Invisibility

according to fable, may be obtained in a multitude of ways. For example:

Albric's cloak,
called Tarnkappe (3 syl.), which Siegfried got possession of, rendered him invisible. (Nibelungen Lied.)

A chamelon carried in the breast will render a person invisible.

A capon stone, called “Alectoria,” will render any person invisible who carries it about his person. (See Mirror Of Stones.)

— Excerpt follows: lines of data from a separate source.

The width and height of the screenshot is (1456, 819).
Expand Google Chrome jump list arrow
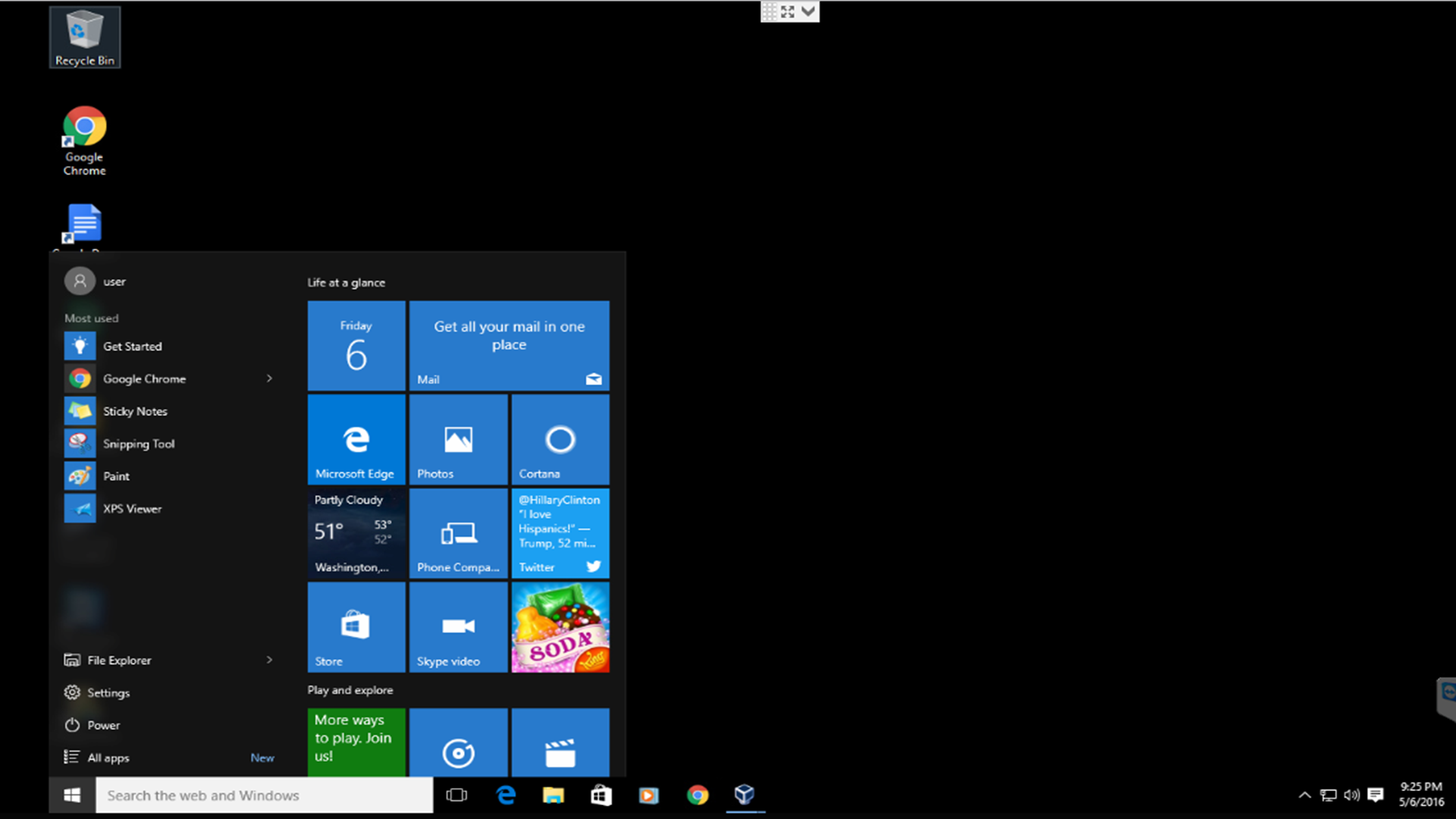click(x=269, y=378)
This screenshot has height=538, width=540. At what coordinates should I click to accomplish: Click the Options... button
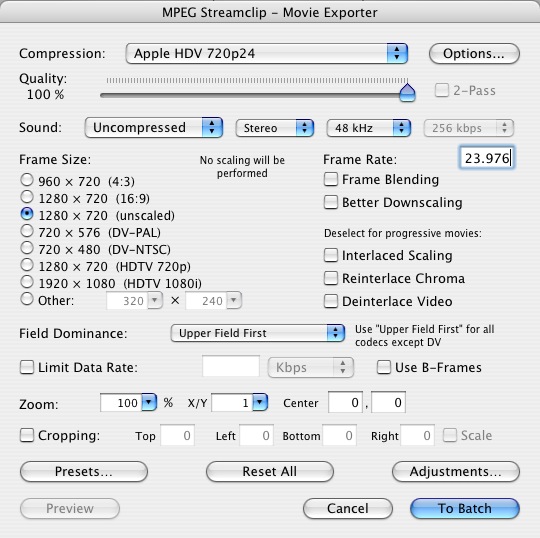(474, 53)
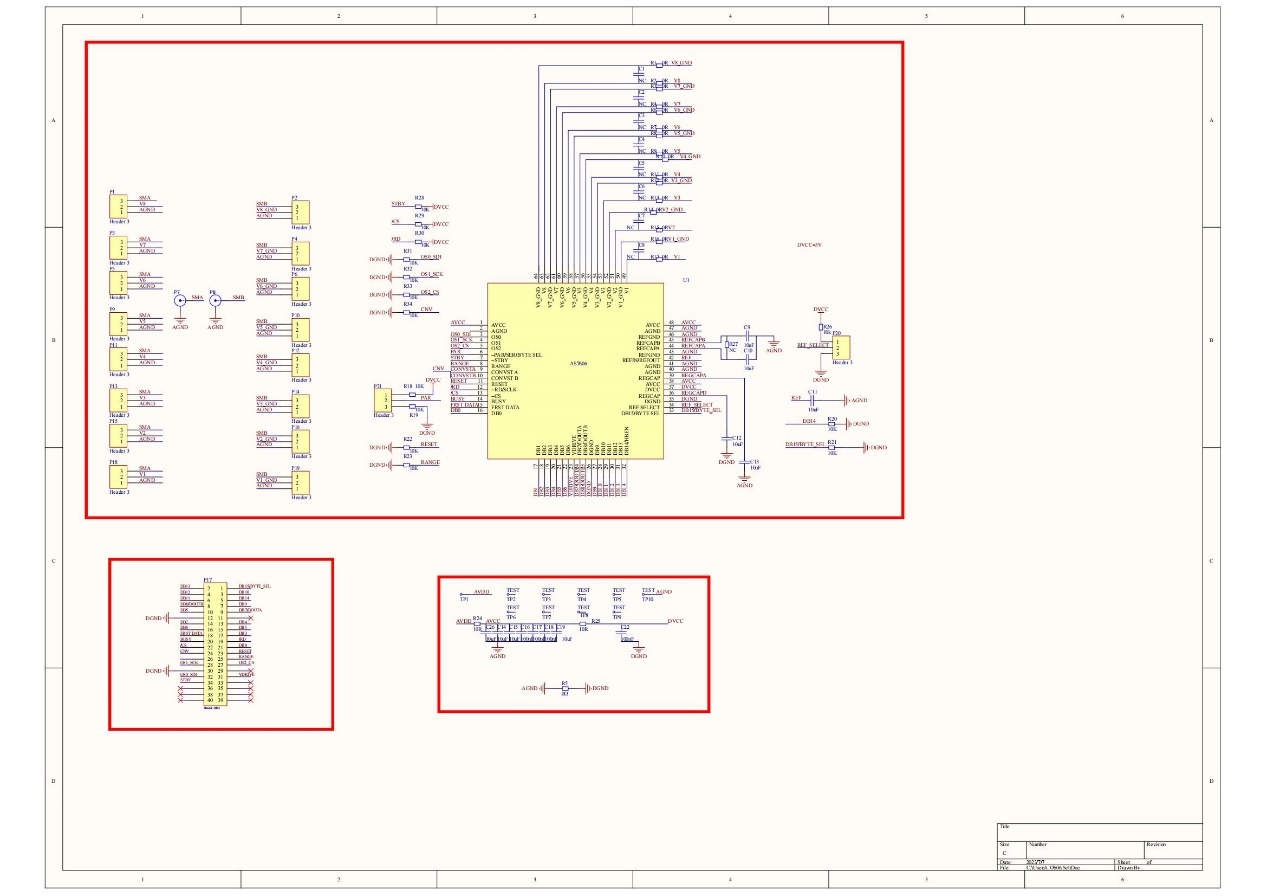Click the P8 SMB coaxial connector symbol

pos(215,300)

A dead hand. It is believed that a candle placed in a dead man's hand gives no light to any but those who use it. (See Hand.)

Fern-seed,
mentioned by Shakespeare, and by Beaumont and Fletcher, possesses the same charm. Gyges' ring, taken from the flanks of a brazen horse, made the wearer invisible, provided he turned the ring inwards.

Heliotrope,
mentioned by Boccaccio in his Decameron (Day viii. 3), is a green stone, which renders a person invisible. So does the herb called heliotrope, according to Solinus, who says, “Herba etiam ejusdem nominis ... cum, a quocumque gestabitur, subtrahit visibus obviorm.” (Georgic, xl.)

The helmet of Perseus (2 syl.) and the helmet of Pluto (called Orci Galea) both rendered the wearer invisible. (Classic story.)

The helmet which Pluto gave to the Cyclops made them invisible whenever it was worn.

Jack the Giant-killer
had a cloak of invisibility as well as a cap of knowledge. Keplein's mantle. The mantle of Hel Keplein, which belonged to the dwarf-king Laurin, rendered the wearer invisible. (The Heldenbuch; thirteenth century.)

The Moros Musphoron was a girdle of invisibility. (Mrs. Centlivre: A Bold Stroke for a Wife.

Otnit's ring. The ring of Otnit, King of Lombardy, according to the Heldenbuch, possessed a similar charm. Reynard's wonderful ring had three colours, one of which (the green) caused the wearer to become invisible. (Reynard the Fox, 1498.)